Task to complete: Your task is to find every line in the records that holds the string "Open" and copy it.
▬▬▬▬▬▬
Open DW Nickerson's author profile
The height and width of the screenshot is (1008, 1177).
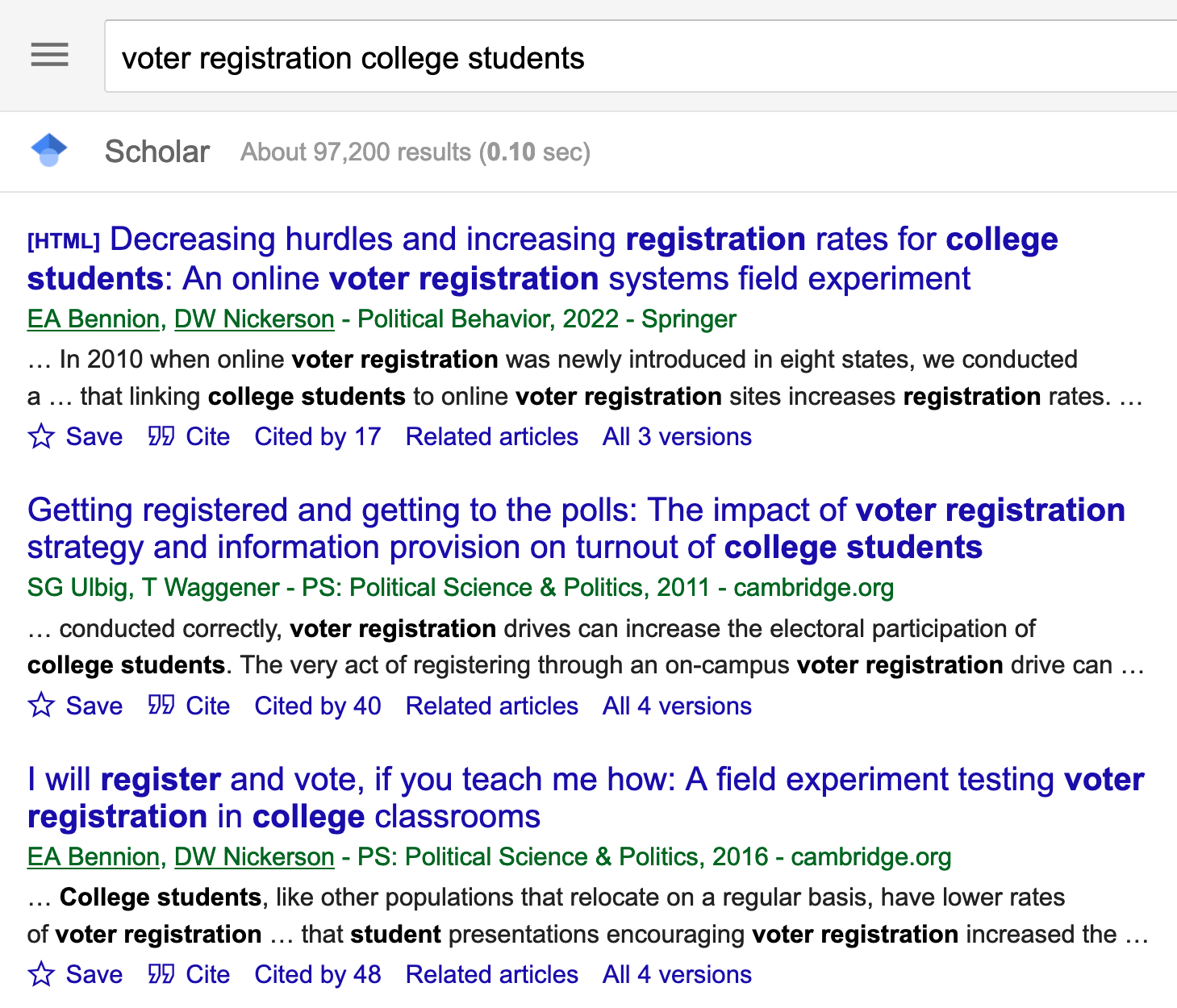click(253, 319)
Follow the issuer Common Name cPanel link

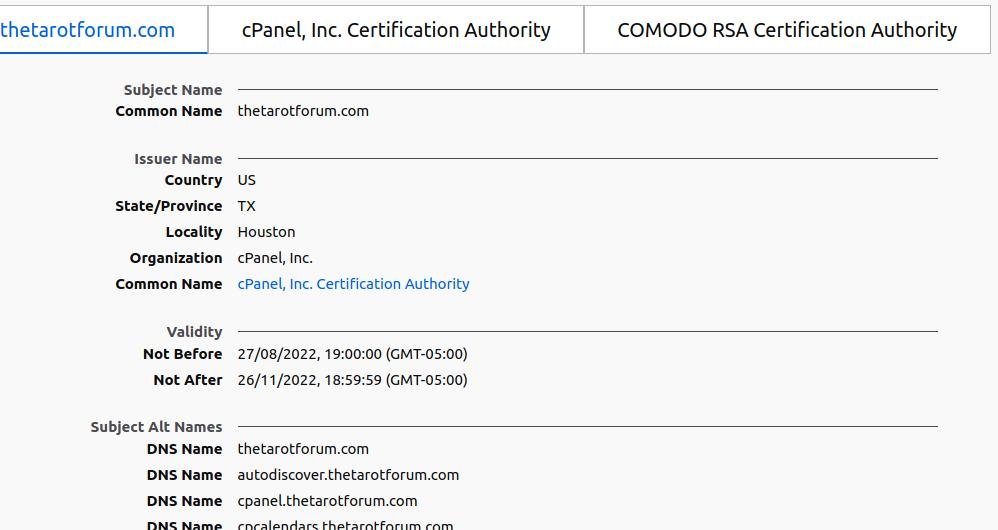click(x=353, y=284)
▬▬▬▬▬▬
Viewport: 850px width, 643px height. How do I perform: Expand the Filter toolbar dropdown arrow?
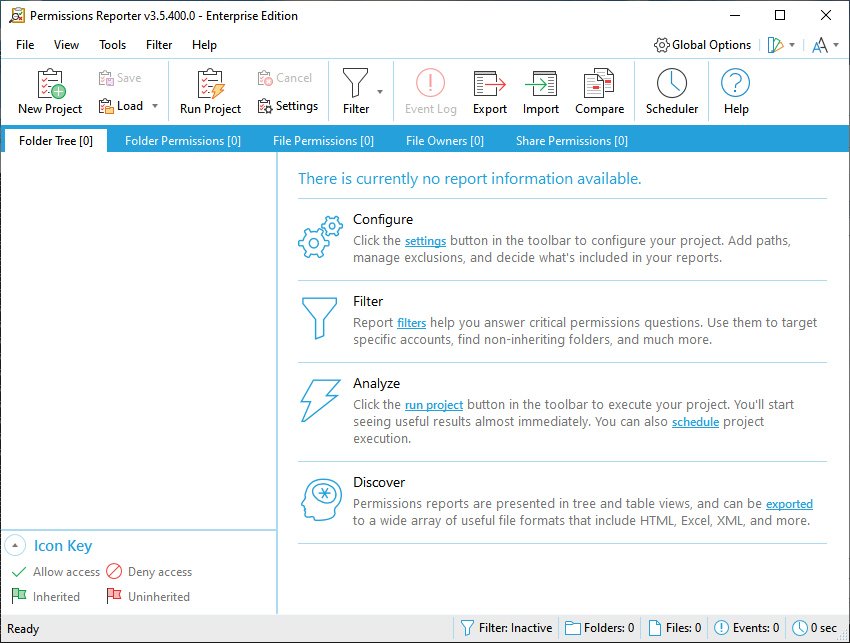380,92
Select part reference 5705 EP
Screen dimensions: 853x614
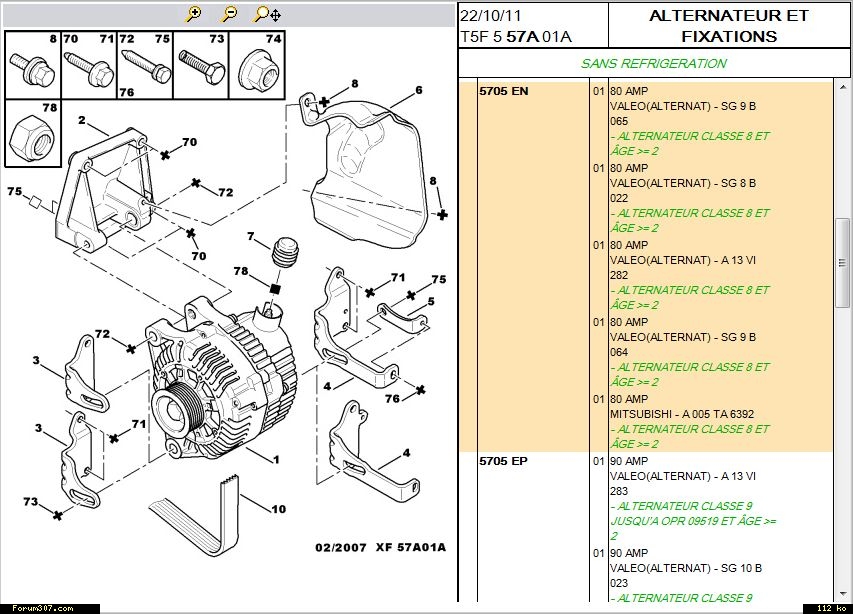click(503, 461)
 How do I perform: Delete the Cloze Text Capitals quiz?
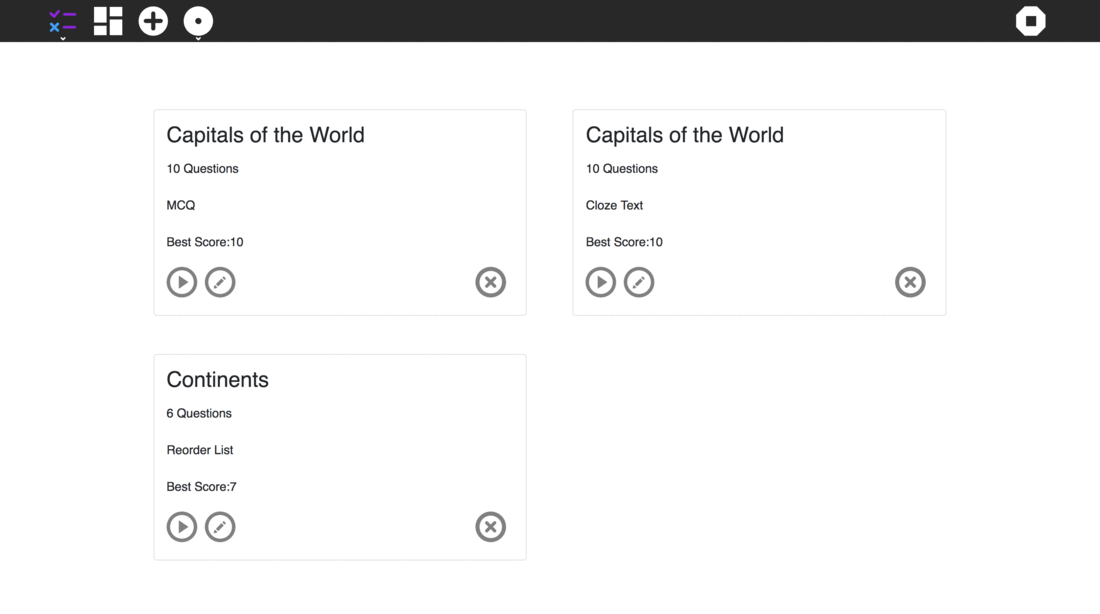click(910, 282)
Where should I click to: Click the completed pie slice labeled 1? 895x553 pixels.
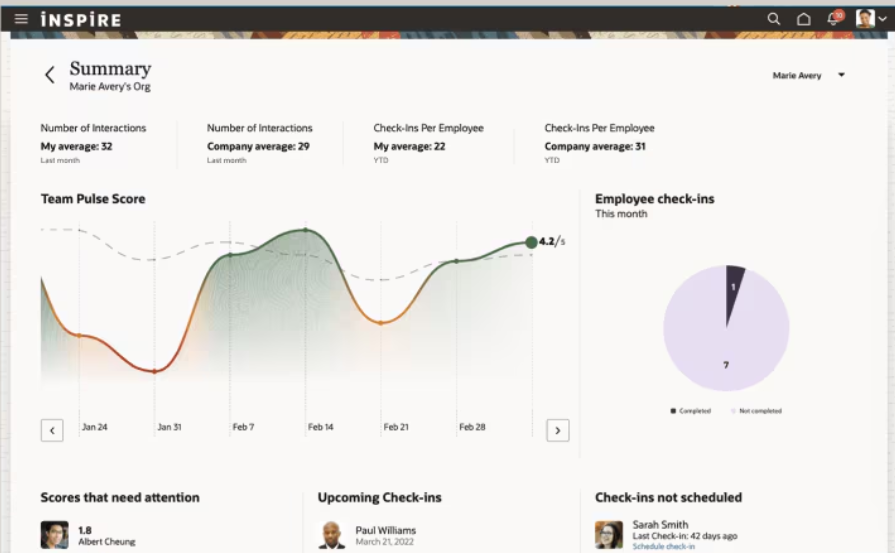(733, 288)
▬▬▬▬▬▬
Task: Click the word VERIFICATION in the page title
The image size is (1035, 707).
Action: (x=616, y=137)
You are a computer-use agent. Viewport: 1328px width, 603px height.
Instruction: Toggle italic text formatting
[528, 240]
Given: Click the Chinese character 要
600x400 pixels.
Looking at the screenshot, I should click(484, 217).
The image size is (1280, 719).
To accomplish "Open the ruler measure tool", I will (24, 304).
▬▬▬▬▬▬
Answer box:
Open DW Nickerson's author profile
To accomplish "Open the ruler measure tool", I will (24, 304).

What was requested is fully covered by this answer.